- **BRANO PROPOSTO**
+ + +

Un biglietto per la “vita”. Solo andata grazie

Rubrica di racconti, ricette e gusto a cura Samantha Scala

di Samantha Scala

Vi avevo promesso una storia. Proverò a raccontarvela con la stessa sincerità e lo stesso cuore con cui l’ho ascoltata.
Firenze, fine anni 90. Gli studenti di un istituto odontotecnico accolgono con entusiasmo il nuovo insegnante tanto pugliese quanto controcorrente. Rispetto ed affiatamento erano trama e ordito, tessuti in uno straordinario equilibrio; lo stesso che faceva da scenografia agli spettacoli rappresentati con “I Mercanti di parole” prima e “I fuori scena” dopo. Il Prof era poi un impeccabile arbitro di calcio, faceva volontariato e anche la spola tra Firenze e Cuba. Cuba sì.

+ + +

- **VOCI**
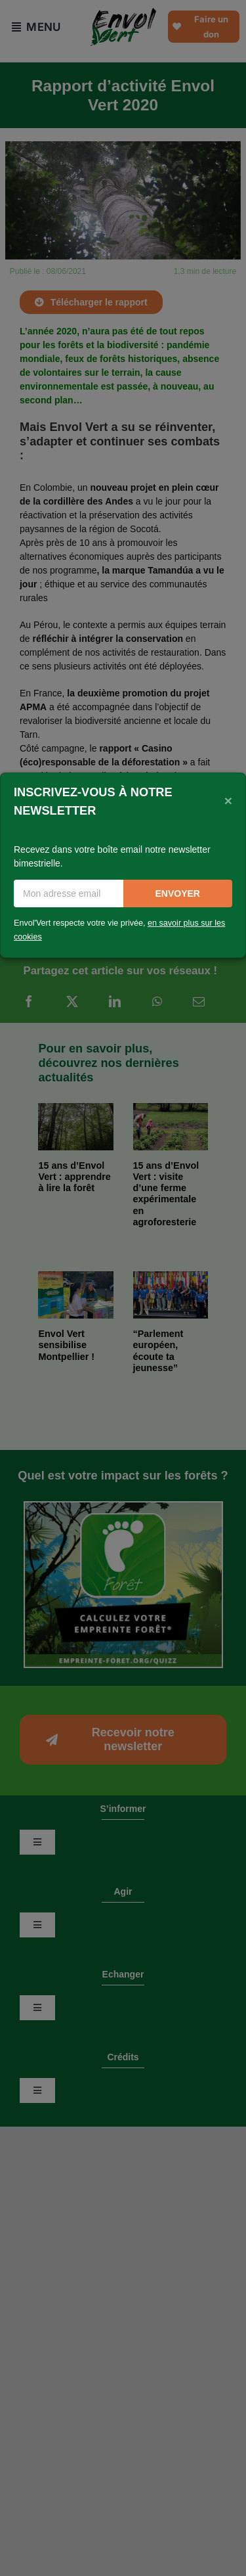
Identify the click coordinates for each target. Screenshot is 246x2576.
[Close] (228, 800)
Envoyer (177, 893)
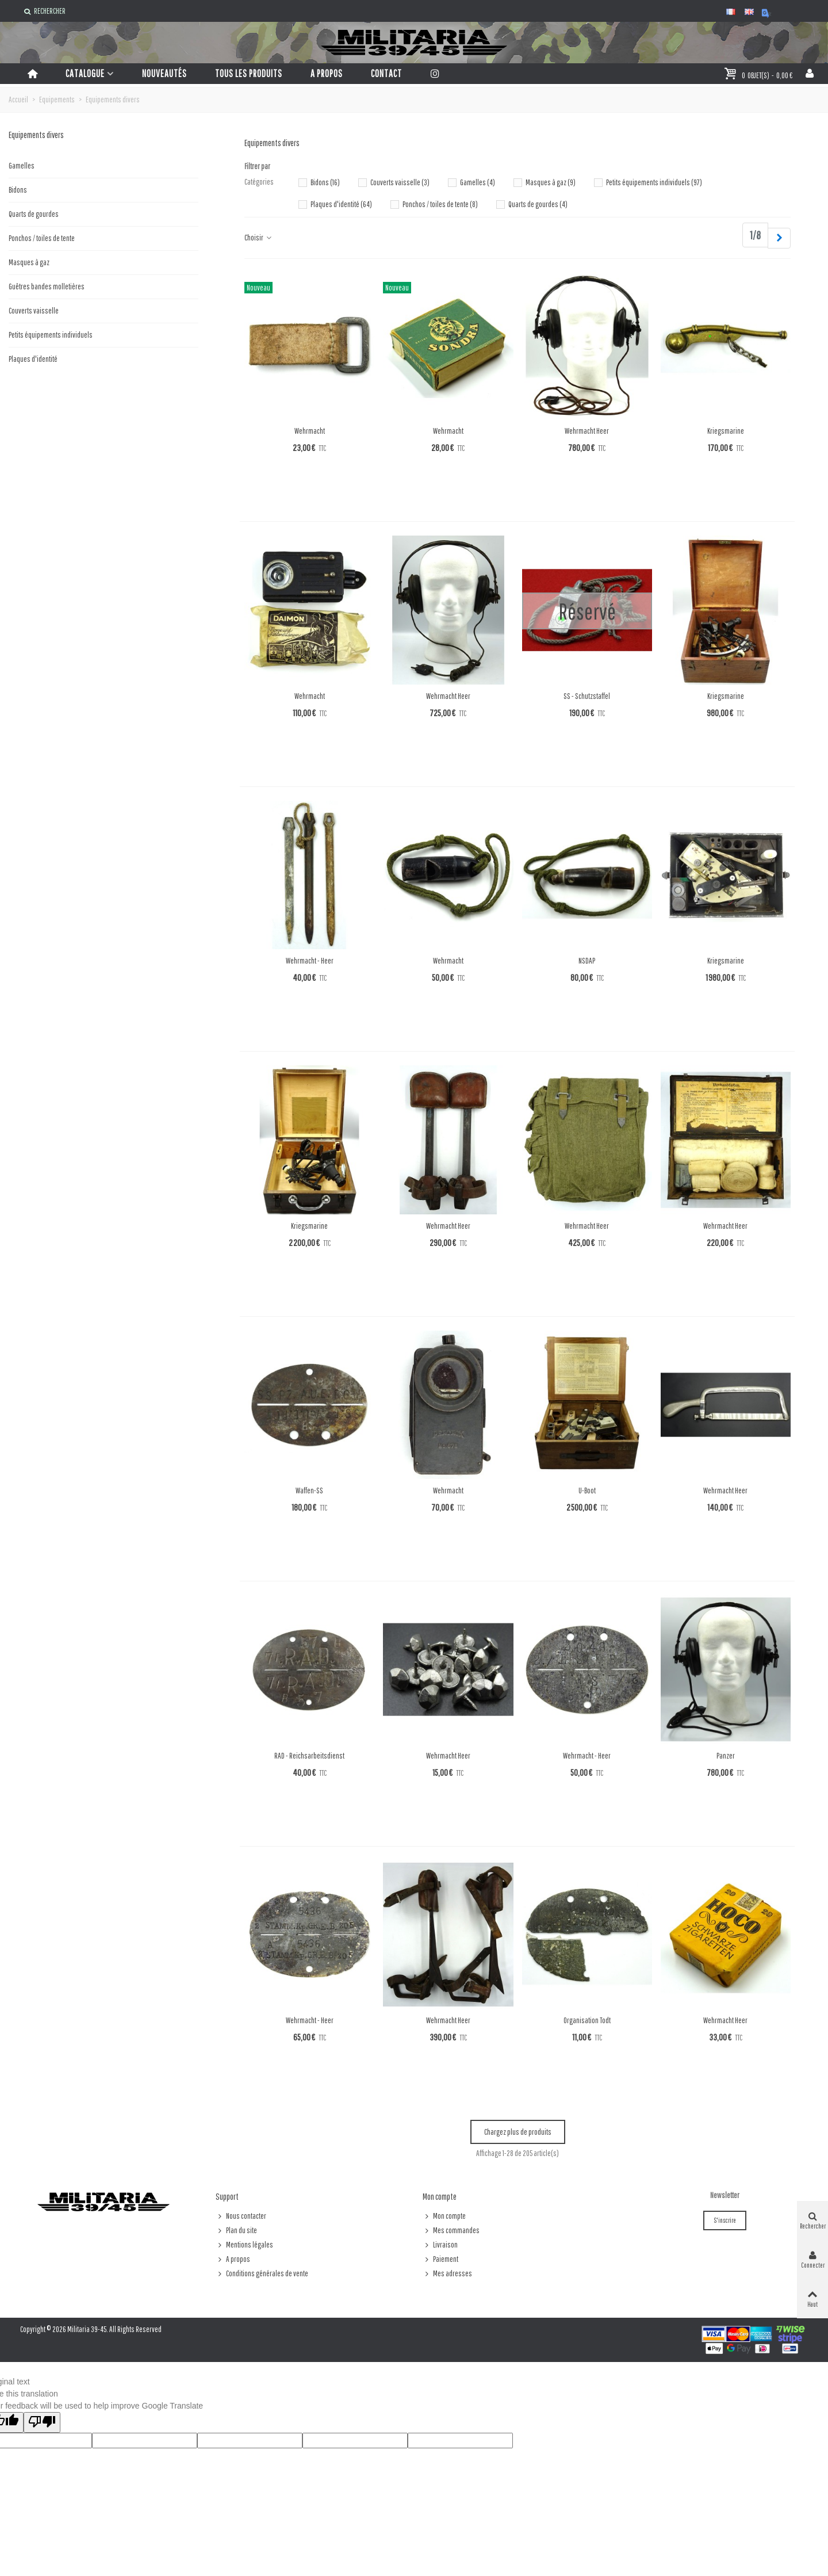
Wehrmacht (309, 430)
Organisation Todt (587, 2020)
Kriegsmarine (725, 430)
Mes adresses (447, 2274)
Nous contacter (241, 2216)
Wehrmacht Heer (587, 430)
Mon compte (444, 2216)
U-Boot (587, 1490)
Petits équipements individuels (51, 334)
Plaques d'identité (33, 359)
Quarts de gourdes (34, 214)
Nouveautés (164, 73)
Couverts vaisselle (34, 310)
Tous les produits (248, 73)
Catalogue (85, 73)
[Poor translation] (42, 2422)
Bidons (18, 189)
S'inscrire (725, 2220)
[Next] (779, 238)
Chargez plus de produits (517, 2132)
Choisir (258, 237)
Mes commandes (451, 2231)
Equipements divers (36, 134)
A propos (326, 73)
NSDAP (586, 960)
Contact (386, 73)
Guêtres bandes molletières (47, 286)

+ + +

- **ESERCIZI SCRITTI**
a) Trascrivi dal brano proposto il passo compreso tra "Rubrica di racconti, ricette" e "Cuba. Cuba sì.", estremi inclusi.
b) Spiega in una o due frasi perché, nel brano proposto, l'autrice si accinge a raccontare una storia.

- **SOLUZIONI DEGLI ESERCIZI**
a)
Rubrica di racconti, ricette e gusto a cura Samantha Scala

di Samantha Scala

Vi avevo promesso una storia. Proverò a raccontarvela con la stessa sincerità e lo stesso cuore con cui l’ho ascoltata.
Firenze, fine anni 90. Gli studenti di un istituto odontotecnico accolgono con entusiasmo il nuovo insegnante tanto pugliese quanto controcorrente. Rispetto ed affiatamento erano trama e ordito, tessuti in uno straordinario equilibrio; lo stesso che faceva da scenografia agli spettacoli rappresentati con “I Mercanti di parole” prima e “I fuori scena” dopo. Il Prof era poi un impeccabile arbitro di calcio, faceva volontariato e anche la spola tra Firenze e Cuba. Cuba sì.

b) L'autrice racconta la storia perché l'aveva promessa ai lettori. Dice che proverà a raccontarla con la stessa sincerità e lo stesso cuore con cui l'ha ascoltata.